Styles of Fires (and types of wood used) 

       The main difference between fire styles are the way they are set up.

There are three basic types: 

1) Tepee. This is set up with your tinder in the center and kindling surrounding the tinder. Then, you must create essentially a cone (with air holes) of wood surrounding the tinder and kindling.        

2) Log cabin. A log cabin fire is set up in the same way as the toys many of us played within our youth were.  Two logs spaced evenly apart, then another two smaller logs on top of them, at a 90-degree tilt,  until you eventually have a square firebase with tinder and kindling in the middle.     

3) Pyramid fire. A pyramid fire is similar to a log cabin fire; however,  instead of building upwards, you build upwards and inwards. This means you have a result at the end that looks like one of the  Egyptian monuments, except made of wood and with air holes.   

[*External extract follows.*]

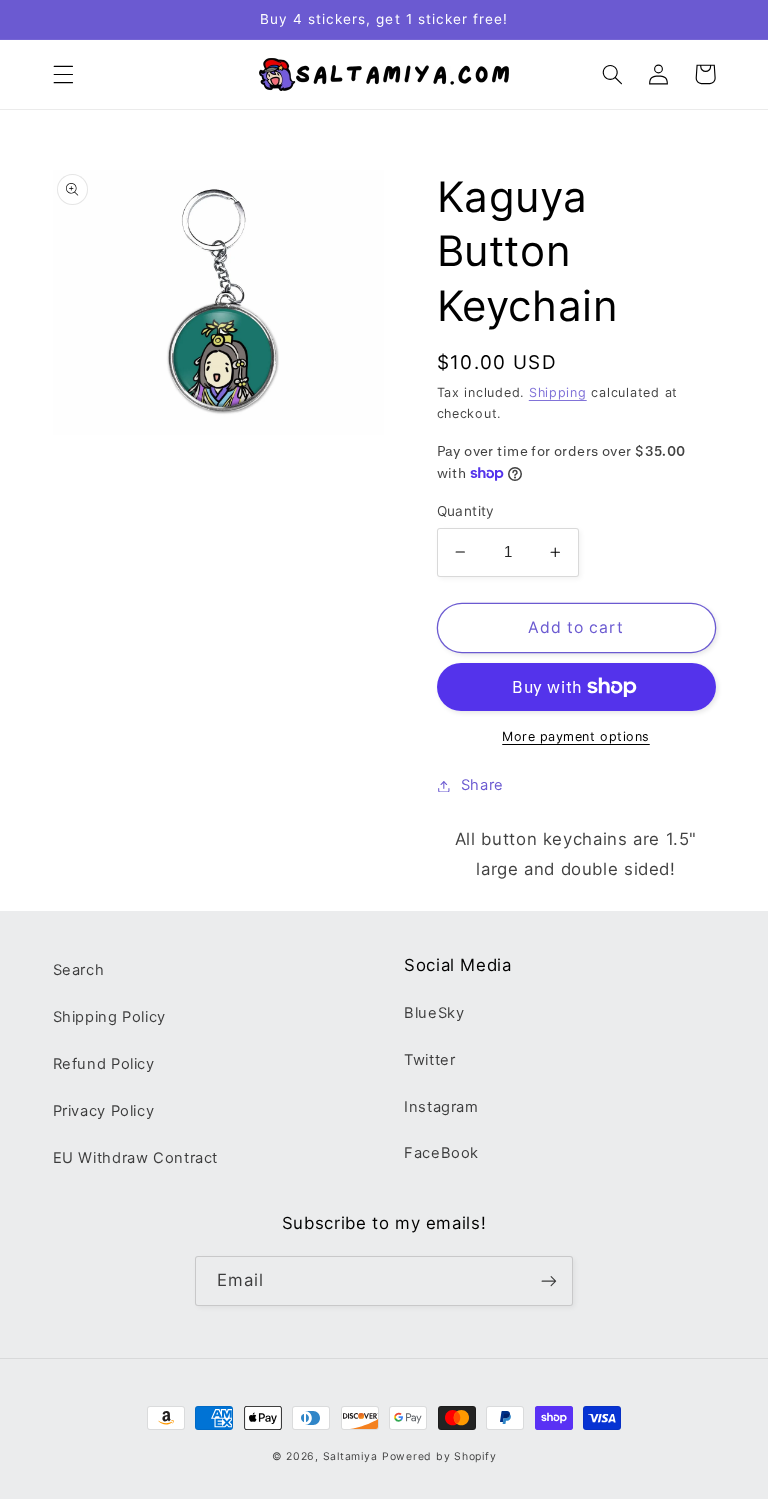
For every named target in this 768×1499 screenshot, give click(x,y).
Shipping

      For each of these, you will need tinder, kindling, and wood. Tinder must be fine and very flammable. Examples of tinder include paper, lint, and dry grass. Kindling is made of slightly larger things; basically, just twigs and small sticks. Wood is the largest ranging category. It ranges from  large sticks to logs the sizes of small houses and it has many, many different types. You’ll want to use the large sticks first; larger and larger pieces of wood become progressively harder to burn. Later, as the fire gets bigger, you can put on larger wood.  In my personal experience, the type of wood has never really mattered. Just make sure you’re not using decomposing or green wood, and you should be okay. 

      Finally, we will be moving into the steps of actually making your fire burn. With the knowledge you have gained from this post, it should be quite trivial. 

Fire Creation 

1) Gather wood, kindling and some tinder from the nearby area. You should always have some amount of tinder with you. 

2) Set up your fire as described in the previous section. 

3) Ignite the tinder. 

4) If the fire seems to be dying, blow on it. It sounds counterproductive, but this gives more air to the fire, which allows it to burn hotter and thus spread to the rest of your setup.   

And that’s all. Thank you for reading this post and if you have any questions, just drop them in the comments section.